Collected data:
◆ ◆ ◆

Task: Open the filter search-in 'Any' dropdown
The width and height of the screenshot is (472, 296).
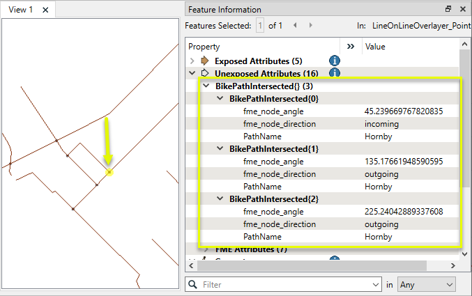Action: 426,285
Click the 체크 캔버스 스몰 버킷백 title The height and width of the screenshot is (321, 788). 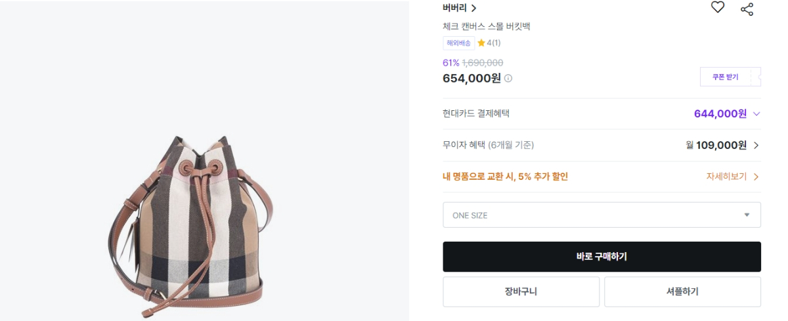(487, 27)
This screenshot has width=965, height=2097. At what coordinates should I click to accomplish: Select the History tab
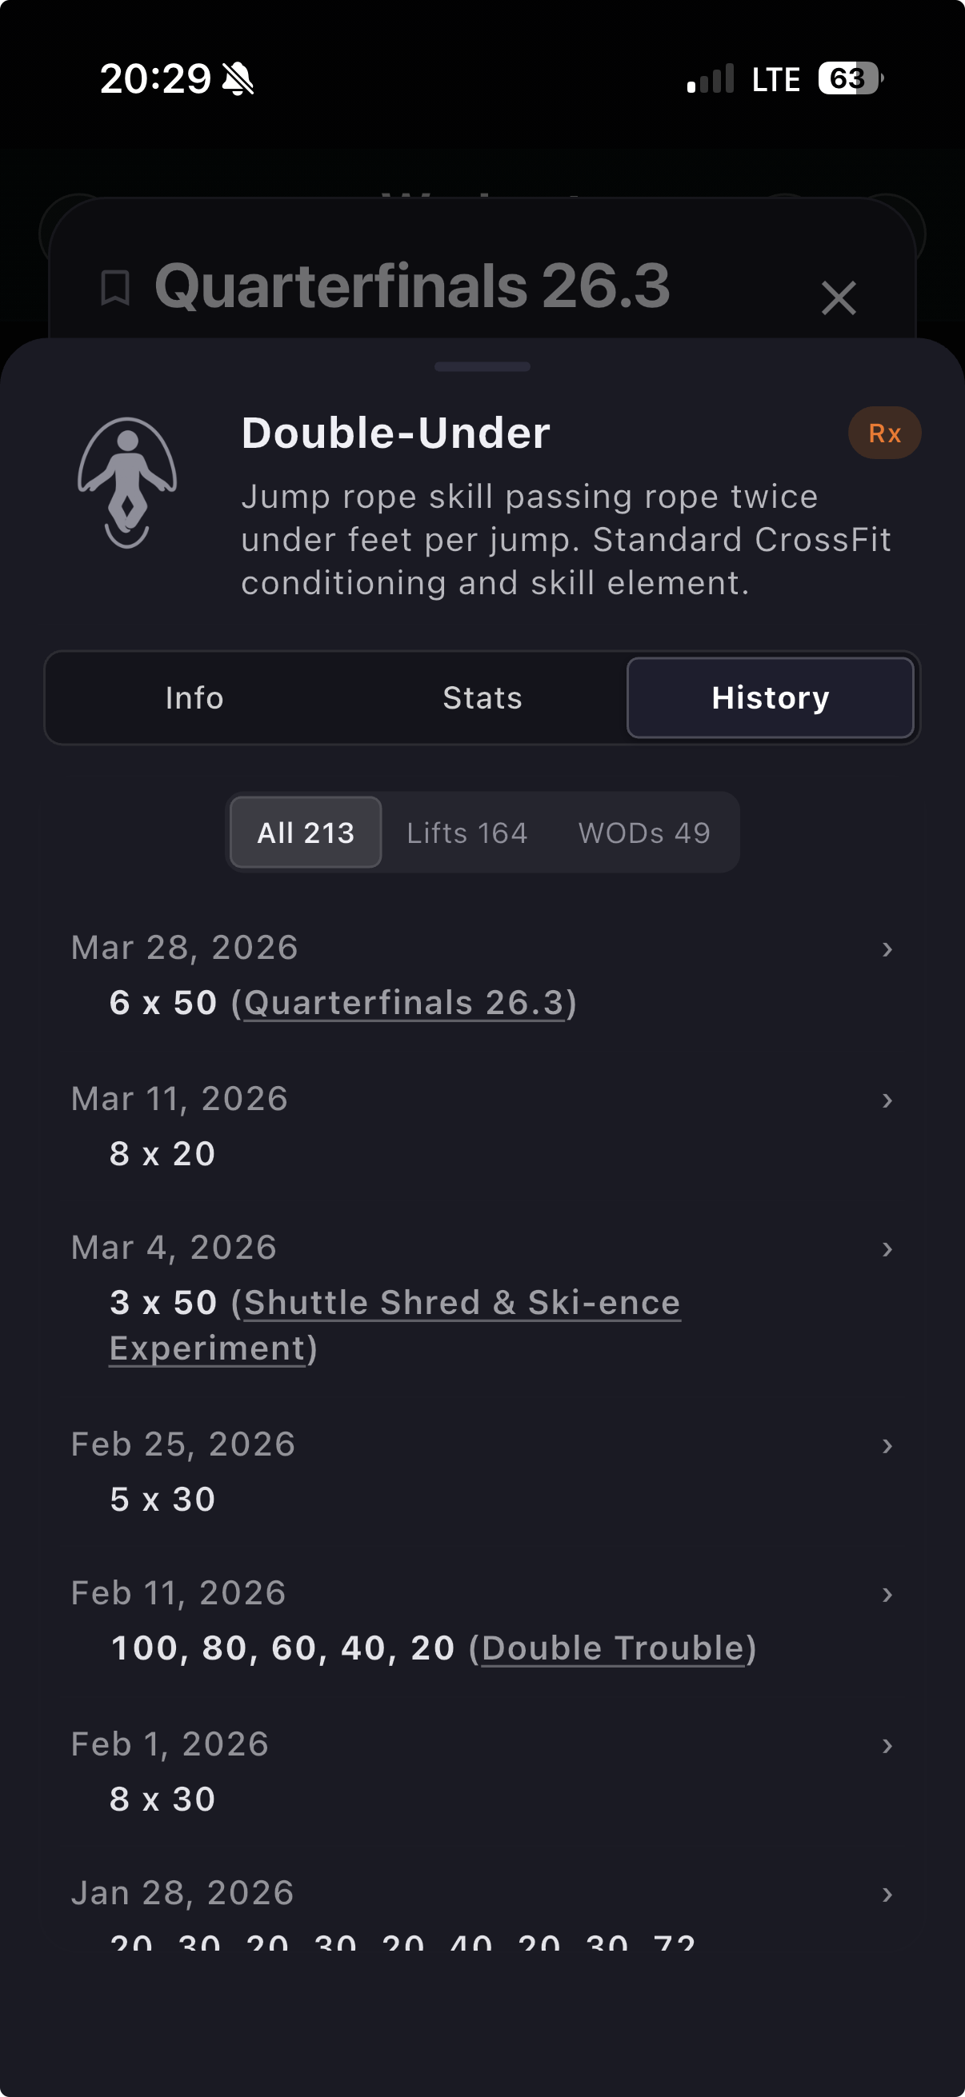pos(770,698)
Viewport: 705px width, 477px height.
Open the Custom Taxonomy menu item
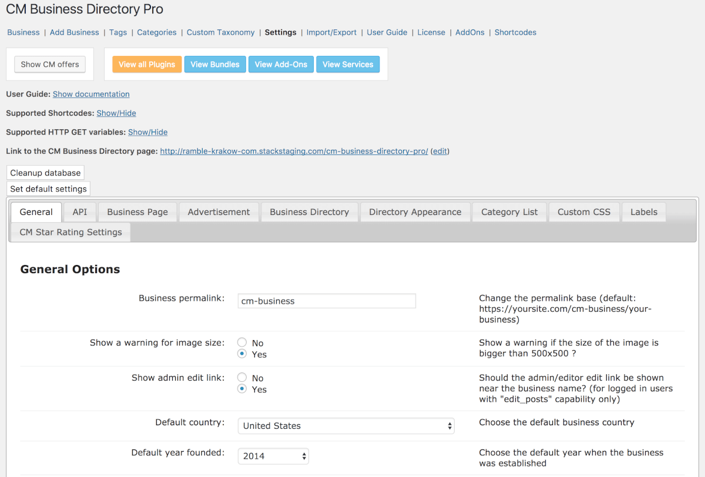[x=220, y=32]
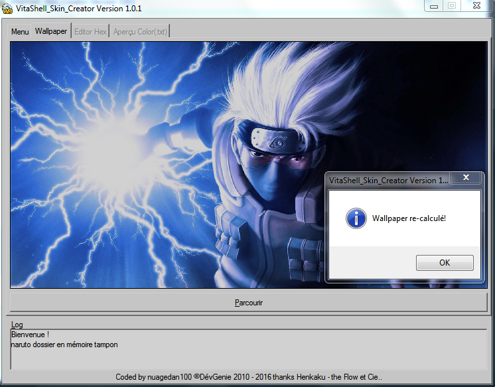Click the blue information icon in dialog
The height and width of the screenshot is (387, 495).
356,218
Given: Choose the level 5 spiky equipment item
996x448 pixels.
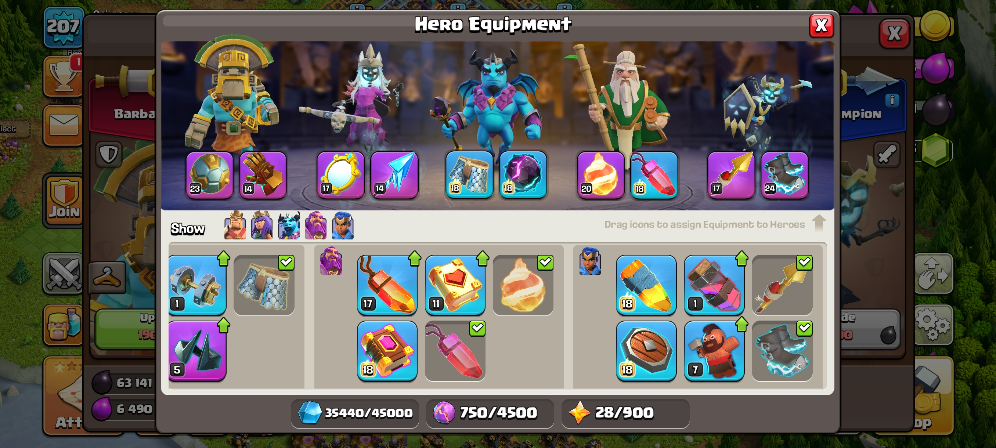Looking at the screenshot, I should pos(198,351).
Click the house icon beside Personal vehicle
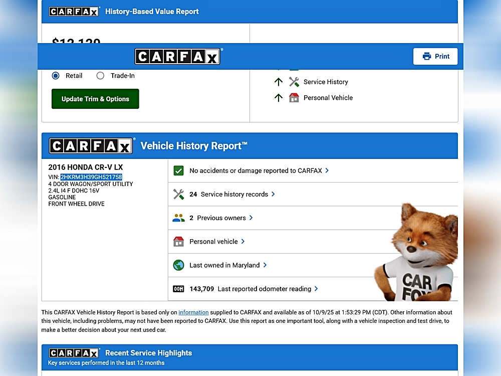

◆ ◆ ◆

▶ Task to complete: What is needed is an exact copy of the lines from the one containing "This screenshot has" through the last line of the records, with every picture left out.

▶ Written answer:
This screenshot has width=965, height=2097. At what coordinates should I click to accomplish: Select the History tab
pos(770,698)
Viewport: 705px width, 477px height.
Open the Custom Taxonomy menu item
[x=220, y=32]
Click the blue information icon in dialog
The height and width of the screenshot is (387, 495).
356,218
Given: Choose the level 5 spiky equipment item
996x448 pixels.
Looking at the screenshot, I should pos(198,351).
Click the house icon beside Personal vehicle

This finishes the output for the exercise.